The initial answer to these requests appeared in 1992 in the form of Dolby Digital, which employed AC-3 perceptual compression to squeeze as many as five full-range audio channels and a separate 20- to 120-Hz low-frequency-effects channel into a 384- or 448-kbps digital bit stream. Many people incorrectly interchange the terms “Dolby Digital” and “AC-3.” AC-3 lossy compression supports a range of bit-stream sizes and a diversity of audio-channel characteristics and numbers. Dolby Digital is but one implementation of AC-3. Also, a Dolby Digital label on a DVD doesn’t always mean that it offers six discrete-audio channels. Older movies might provide only a monophonic, two-channel or Dolby Surround-derived four-channel soundtrack. All Dolby Digital decoders downmix to Dolby Surround matrix two-channel outputs to enable, for example, the use of a DVD player or DTV receiver with an older Dolby Pro Logic receiver.

In 1993, the year after Dolby Digital’s major-motion-picture debut with Batman Returns, competitor Digital Theater Systems made a highly visible first appearance with Jurassic Park. Whereas DTS for movie theaters uses the apt-X100 perceptual-compression scheme, DTS on DVDs and CDs employs Coherent Acoustics lossy compression. DTS began with two strikes against it, making its current success all the more impressive. DTS wasn’t a DVD-consortium-approved audio format, like PCM or Dolby Digital. Therefore, DTS took up incremental DVD storage space that might otherwise have found use for other multimedia features in a PCM- or Dolby Digital-only release, and adding DTS support required equipment vendors and content providers to pay an incremental licensing fee. DTS’s initial bit rate of 1509 kbps is also three to four times larger than the bit rate of a Dolby Digital file, meaning that DTS takes up even more room on a DVD for the same playback time.

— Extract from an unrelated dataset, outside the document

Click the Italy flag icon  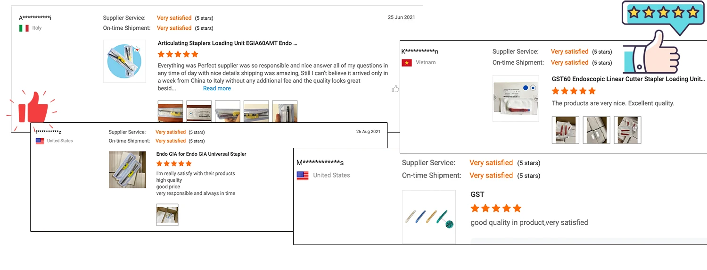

DTS cleverly attempted to turn this second potential negative into a positive with marketing messages that equated more bits with better sound. In reality, most double-blind listening tests comparing the two formats on identically mixed material and at equivalent listening levels reveal little or no difference between them. The “equivalent-listening-levels” qualifier is important, because many DTS soundtracks are fractions of a decibel to several decibels “louder” than their Dolby Digital counterparts—a fact that you can verify at home using an inexpensive Radio Shack audio-level meter. Unless you equalize the two presentations’ levels, the human auditory system will likely equate a louder presentation with one that sounds better.


Figure 3
PDM employs single-bit coding and delta-sigma DACs along with a very high sampling rate to reconstruct the original signal (courtesy Sony).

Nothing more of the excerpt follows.